CPU bug makes virtually all chips vulnerable

Solar · **Posted:** Wed Jan 03, 2018 9:09 am

CPU bug makes virtually all chips vulnerable to page table exploit.

The Register: 'Kernel memory leaking' Intel processor design flaw forces Linux, Windows redesign

python sweetness: The mysterious case of the Linux Page Table Isolation patches

----

Edit:

Not limited to Intel.

Brendan · **Posted:** Wed Jan 03, 2018 9:49 am

Hi,

Solar wrote:

CPU bug makes virtually all Intel chips vulnerable to page table exploit.

Actual details for the vulnerability are still under "embargo"; so I've been chasing clues all day and trying to piece it all together.

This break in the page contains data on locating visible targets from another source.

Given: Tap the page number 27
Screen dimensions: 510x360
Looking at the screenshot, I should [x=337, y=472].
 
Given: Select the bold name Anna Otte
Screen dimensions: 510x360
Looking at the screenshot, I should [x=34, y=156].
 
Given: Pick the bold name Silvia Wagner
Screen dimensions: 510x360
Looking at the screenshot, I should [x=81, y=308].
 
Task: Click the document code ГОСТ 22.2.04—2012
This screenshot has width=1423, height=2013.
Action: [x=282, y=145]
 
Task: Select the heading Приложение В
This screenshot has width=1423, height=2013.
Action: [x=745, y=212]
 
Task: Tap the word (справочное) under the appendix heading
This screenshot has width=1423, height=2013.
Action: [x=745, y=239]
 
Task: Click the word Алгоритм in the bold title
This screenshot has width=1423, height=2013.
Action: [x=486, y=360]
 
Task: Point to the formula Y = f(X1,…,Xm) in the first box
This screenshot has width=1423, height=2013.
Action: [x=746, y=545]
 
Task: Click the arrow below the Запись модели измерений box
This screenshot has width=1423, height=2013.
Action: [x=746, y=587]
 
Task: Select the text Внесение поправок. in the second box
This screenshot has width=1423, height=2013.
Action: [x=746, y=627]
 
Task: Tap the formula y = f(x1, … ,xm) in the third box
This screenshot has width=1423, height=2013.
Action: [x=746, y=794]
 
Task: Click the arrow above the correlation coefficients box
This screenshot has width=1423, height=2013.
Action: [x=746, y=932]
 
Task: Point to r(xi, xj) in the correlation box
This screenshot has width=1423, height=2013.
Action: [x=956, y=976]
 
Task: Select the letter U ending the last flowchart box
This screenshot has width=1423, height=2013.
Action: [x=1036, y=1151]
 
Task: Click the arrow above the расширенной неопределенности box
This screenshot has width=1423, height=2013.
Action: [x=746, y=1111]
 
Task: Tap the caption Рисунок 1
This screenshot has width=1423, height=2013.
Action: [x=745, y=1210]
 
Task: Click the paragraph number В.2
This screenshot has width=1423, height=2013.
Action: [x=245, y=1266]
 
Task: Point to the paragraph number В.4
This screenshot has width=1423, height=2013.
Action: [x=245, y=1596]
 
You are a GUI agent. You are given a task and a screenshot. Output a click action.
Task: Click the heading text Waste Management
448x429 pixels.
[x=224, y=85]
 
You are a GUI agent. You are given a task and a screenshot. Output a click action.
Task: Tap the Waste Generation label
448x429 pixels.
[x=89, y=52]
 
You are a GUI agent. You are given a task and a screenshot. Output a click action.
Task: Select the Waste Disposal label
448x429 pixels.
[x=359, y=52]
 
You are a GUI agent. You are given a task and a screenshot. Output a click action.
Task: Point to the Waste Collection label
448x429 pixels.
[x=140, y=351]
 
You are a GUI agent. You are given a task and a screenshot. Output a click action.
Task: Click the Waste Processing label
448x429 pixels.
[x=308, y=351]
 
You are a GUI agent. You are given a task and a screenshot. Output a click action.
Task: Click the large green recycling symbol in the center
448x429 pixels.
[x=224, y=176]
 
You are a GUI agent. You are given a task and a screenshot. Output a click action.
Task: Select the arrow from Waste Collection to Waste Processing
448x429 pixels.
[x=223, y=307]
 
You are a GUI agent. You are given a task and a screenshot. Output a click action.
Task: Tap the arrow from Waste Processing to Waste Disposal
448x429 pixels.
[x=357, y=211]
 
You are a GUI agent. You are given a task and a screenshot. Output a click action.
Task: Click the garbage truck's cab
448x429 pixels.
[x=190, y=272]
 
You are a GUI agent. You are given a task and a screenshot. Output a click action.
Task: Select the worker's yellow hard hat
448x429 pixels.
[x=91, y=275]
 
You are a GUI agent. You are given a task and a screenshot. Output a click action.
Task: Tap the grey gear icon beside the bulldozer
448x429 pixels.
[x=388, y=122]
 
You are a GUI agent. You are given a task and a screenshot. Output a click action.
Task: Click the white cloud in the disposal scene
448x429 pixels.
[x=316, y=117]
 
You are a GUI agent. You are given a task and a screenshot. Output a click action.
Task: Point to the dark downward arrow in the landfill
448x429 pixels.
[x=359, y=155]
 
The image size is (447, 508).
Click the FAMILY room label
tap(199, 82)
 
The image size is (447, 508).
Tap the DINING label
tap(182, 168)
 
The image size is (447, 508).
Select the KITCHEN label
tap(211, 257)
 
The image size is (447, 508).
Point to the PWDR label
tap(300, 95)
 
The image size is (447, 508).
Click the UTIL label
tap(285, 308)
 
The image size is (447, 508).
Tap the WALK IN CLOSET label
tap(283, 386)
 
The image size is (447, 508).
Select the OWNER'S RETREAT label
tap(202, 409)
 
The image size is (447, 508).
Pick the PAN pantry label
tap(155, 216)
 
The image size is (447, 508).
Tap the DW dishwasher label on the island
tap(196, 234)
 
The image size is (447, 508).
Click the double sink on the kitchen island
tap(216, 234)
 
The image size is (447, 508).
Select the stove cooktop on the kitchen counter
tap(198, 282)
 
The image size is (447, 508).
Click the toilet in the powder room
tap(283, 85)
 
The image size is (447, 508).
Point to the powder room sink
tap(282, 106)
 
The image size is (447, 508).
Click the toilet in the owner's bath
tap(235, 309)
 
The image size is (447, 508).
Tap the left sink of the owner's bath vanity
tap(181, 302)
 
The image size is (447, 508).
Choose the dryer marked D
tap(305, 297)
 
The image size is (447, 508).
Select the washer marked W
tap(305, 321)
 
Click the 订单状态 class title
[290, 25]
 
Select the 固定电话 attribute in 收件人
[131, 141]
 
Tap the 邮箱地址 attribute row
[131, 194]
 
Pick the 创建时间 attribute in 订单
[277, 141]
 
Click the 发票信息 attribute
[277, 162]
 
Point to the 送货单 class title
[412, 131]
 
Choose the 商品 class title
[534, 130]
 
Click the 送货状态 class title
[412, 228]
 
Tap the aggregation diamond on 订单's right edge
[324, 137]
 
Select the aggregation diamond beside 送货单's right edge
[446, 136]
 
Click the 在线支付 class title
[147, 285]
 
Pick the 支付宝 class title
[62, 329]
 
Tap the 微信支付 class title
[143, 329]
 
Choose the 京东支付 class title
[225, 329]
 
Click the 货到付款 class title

So far my theory is that the attack works like this:

Attacker starts a transaction (using Intel's TSX)
Attacker attempts to read from an address in kernel space, like "movzx edi, word [kernelAddress]". This would normally (without TSX) cause a page fault, but only causes the transaction to be aborted.
CPU speculatively executes the read from kernel space; but (for performance reasons?) does the protection checks in parallel with the read, causing a temporary register to be set to the value that was read from kernel space. When the protection checks complete the instruction is tagged as "failed/bogus" and later on (when the instruction hits retirement) the results are discarded and the transaction is aborted
Attacker attempts to read from a buffer where the address depends on the previously read value from kernel space, like "mov rax,[buffer+rdi*8]"; but arranges this to be speculatively executed before the previous instruction hits retirement.
CPU speculatively executes this read too; causing the read to use the address in the temporary register from the previous read. This second read is also discarded at retirement; but the cache line is fetched (or at least the fetch is "speculatively started").
Attacker figures out which cache line (in their buffer) was fetched by measuring how long a normal access takes (cache hit or cache miss), and uses this information to figure out the which address was used (to the nearest 64 bytes) and therefore determine the highest bits of the value that was in the temporary register, which is the highest bits of the value at "kernelAddress" in kernel space.
Attacker repeats this process a few more times (e.g. using "mov rax,[buffer+rdi*8 + 4]", "mov rax,[buffer+rdi*8+2]", "mov rax,[buffer+rdi*8+1]") to determine the lower bits of the value at "kernelAddress".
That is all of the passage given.